Anti-theft Software Could Be Attackers’ Conduit to Millions of PCs
February 13, 2014 – 5:34 PMA useful cyber-defensive utility can be turned into a powerful tool for cyber-attackers in the form of full access to millions of users’ computers, according to research from Kaspersky Lab regarding an element of Absolute Software’s anti-theft software.
The focus of the Kaspersky research was the Absolute Computrace agent that resides in the firmware, or PC ROM Basic Input/Output Systems (BIOS), of modern laptops and desktops. It’s a key part of the ability to trace endpoints in case of loss or theft by products like Absolute’s LoJack offering. But the firm decided to look into it after the Computrace agent was found running on several private computers of Kaspersky Lab’s researchers and corporate computers without prior authorization.
While Computrace is a legitimate product developed by Absolute Software, signs point to a bad actor potentially using it to infiltrate a wide range of systems. Some owners of those systems examined by Kaspersky claimed that they had never installed, activated or had ever known about this software on their machines.
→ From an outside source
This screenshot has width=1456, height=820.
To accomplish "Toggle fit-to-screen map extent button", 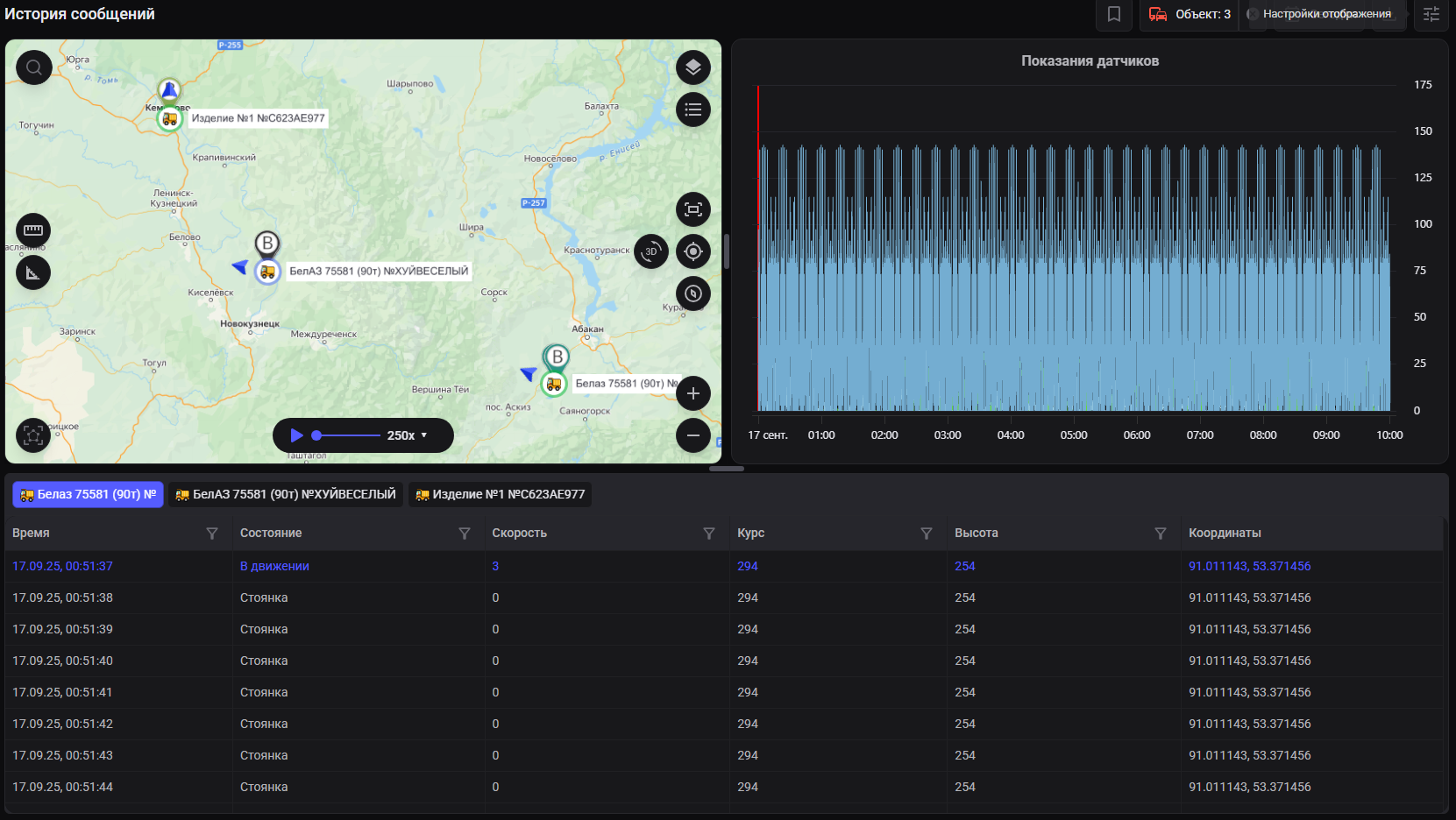I will coord(692,209).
The software has traits that would be attractive to hackers, Kaspersky said. For instance, while most traditional pre-installed software packages can be permanently removed or disabled by the user, Computrace is designed to survive professional system cleanup and even hard disk replacement. It also has a bag of tricks that are also popular in modern malware – for example, anti-debugging and anti-reverse engineering techniques, injection into memory of other processes, establishment of secret communications, patching system files on disk, keeping configuration files encrypted and dropping a Windows executable right from the BIOS/firmware.